Indigenous variety – a grape variety that is exclusively grown and thrives in one specific geographical area.

Barrique – derived from the French word “barrique.” If a wine bears this label, it signifies that it has been aged in an oak barrel for a minimum of six months. The longer the wine is barrique-aged, the more complex it becomes, as it absorbs color, tannins, and aromas from the splendid oak.

Bouquet – from the French word “bouquet,” a term used to describe the overall impression of wine, primarily in terms of its aroma and taste experienced in the mouth. The bouquet depends on the age of the wine, and its definition is entirely subjective due to the various olfactory and taste associations the wine’s aromas can evoke.

Decanter – a glass vessel used for aerating wine and, particularly for quality aged red wines, separating the liquid from sediment.

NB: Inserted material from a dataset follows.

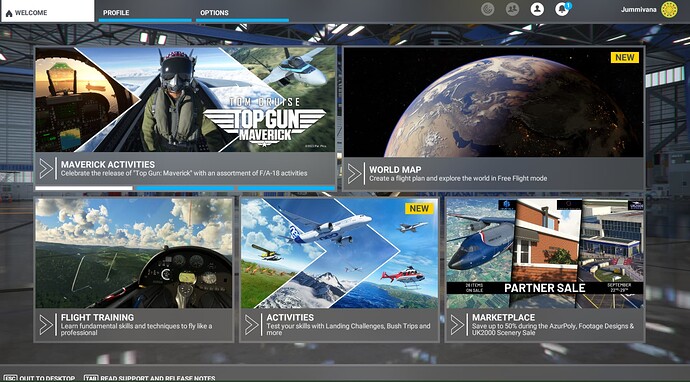Click the Partner Sale marketplace image
The width and height of the screenshot is (690, 382).
[545, 253]

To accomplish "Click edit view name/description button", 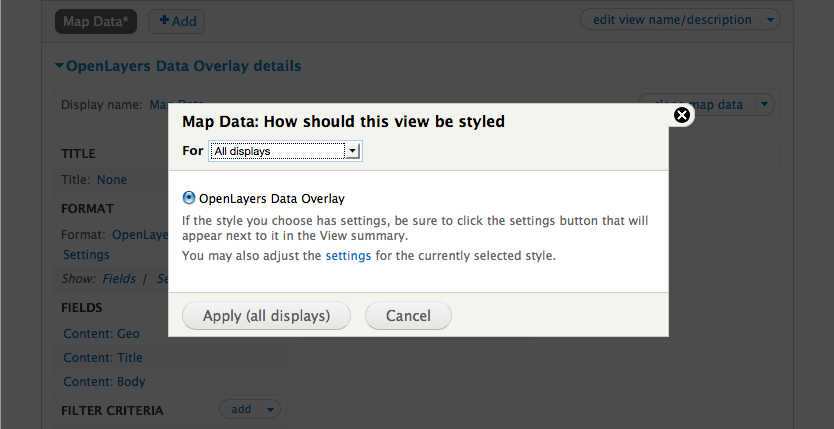I will pos(671,20).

Fortification – or “fortifying” is the process of adding alcohol to halt natural fermentation, resulting in a sweeter wine with a higher alcohol percentage. This process produces wines like sherry, port, and the popular Vermouth.

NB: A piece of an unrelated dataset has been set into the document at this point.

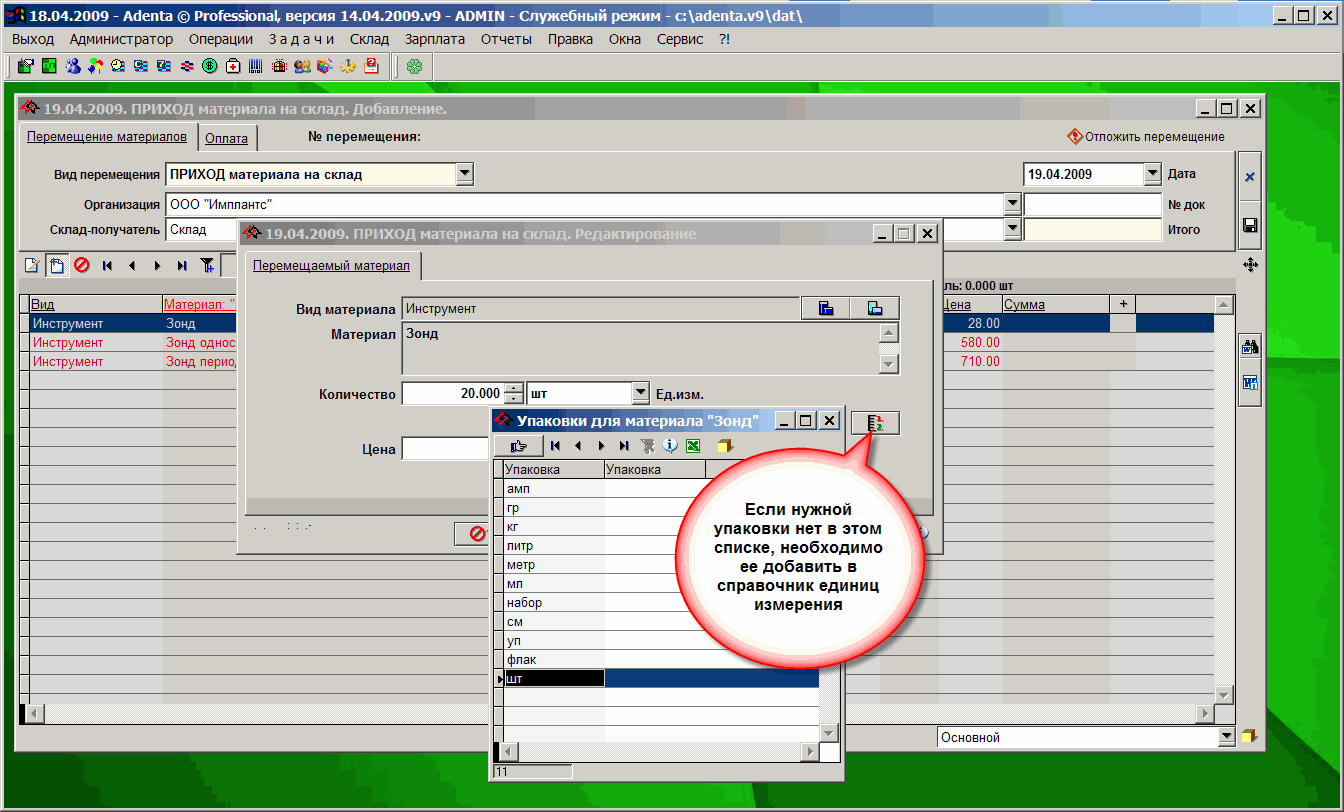Click the barcode icon in main toolbar

[x=256, y=67]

Cuvée – the blending of different grape varieties or even distinct types of wine. It involves combining varieties from the same vineyard or even different regions, as well as wines that mature in separate barrels or undergo different production processes.

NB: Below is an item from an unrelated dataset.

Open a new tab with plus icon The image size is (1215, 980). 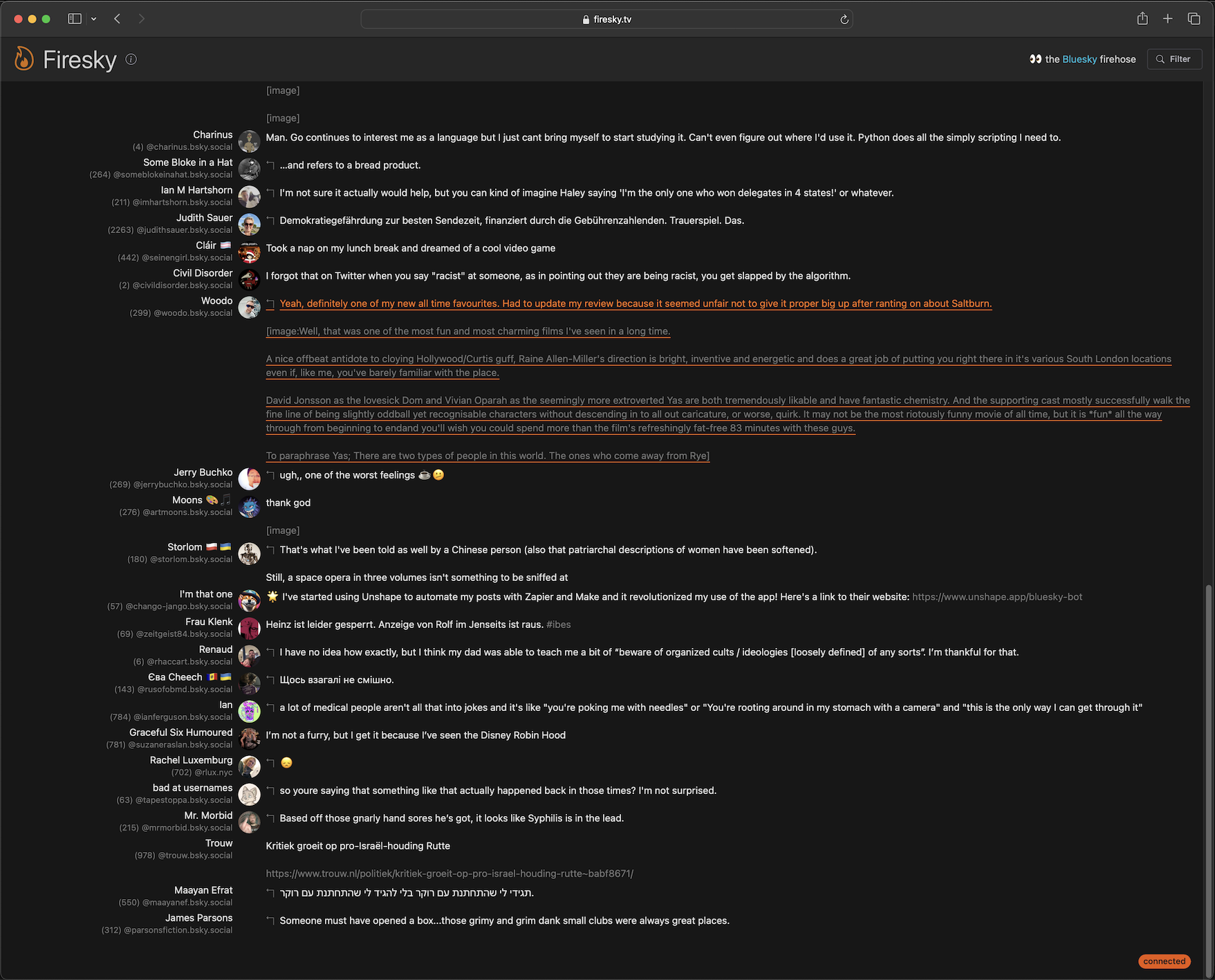[1167, 19]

Semi-dry wine – indicates the sugar content in the wine, ranging from 4 to 12 grams per liter.

Reserve – on wine bottles from Spain and Portugal, this label signifies that the wine has been aged for a minimum of three years, with one year in a barrel and the following two in a bottle. These wines are excellent gifts for true enthusiasts of this timeless beverage.

Sediment – or dregs, is often found in red wines that have been bottled for an extended period. If you encounter sediment in your glass, it likely indicates a quality wine that has been aged for several years.

Sommelier – a professional designation for an individual who possesses advanced knowledge of wines and wine culture.

Table wine – produced from various grape varieties and regions, often lacking specific appellation.

Dry wine – wine without residual sugar or with minimal sugar content.

Shirou – a beverage containing no more than 1% alcohol, obtained from grapes before the onset of fermentation

Tannins – naturally present in the grape’s skin, stem, and seeds, tannins serve as a defense against insects as the plant ripens and grows. Oak wood also contains tannins, which are imparted to the wine through the barrels in which it matures or ages. The quantity of tannins in wine influences its dryness and astringency, and it also contributes to its texture, structure, and complexity. Tannins are primarily found in red wines, while their presence is lower in white, rosé, and dessert wines.

Terroir – a term that encapsulates the characteristics of the soil and the region where the grapes are grown. It encompasses information about the soil, climate, altitude, surrounding vegetation, and all other factors that influence the eventual “personality” of the wine. The more defined and accurately characterized the terroir is, the higher the quality of the resulting wine.

Body of wine – can be categorized as light, medium, or full. This classification is based on the overall sensation the wine imparts on our palate. The wine’s body feels fuller the longer we perceive its taste in our mouth.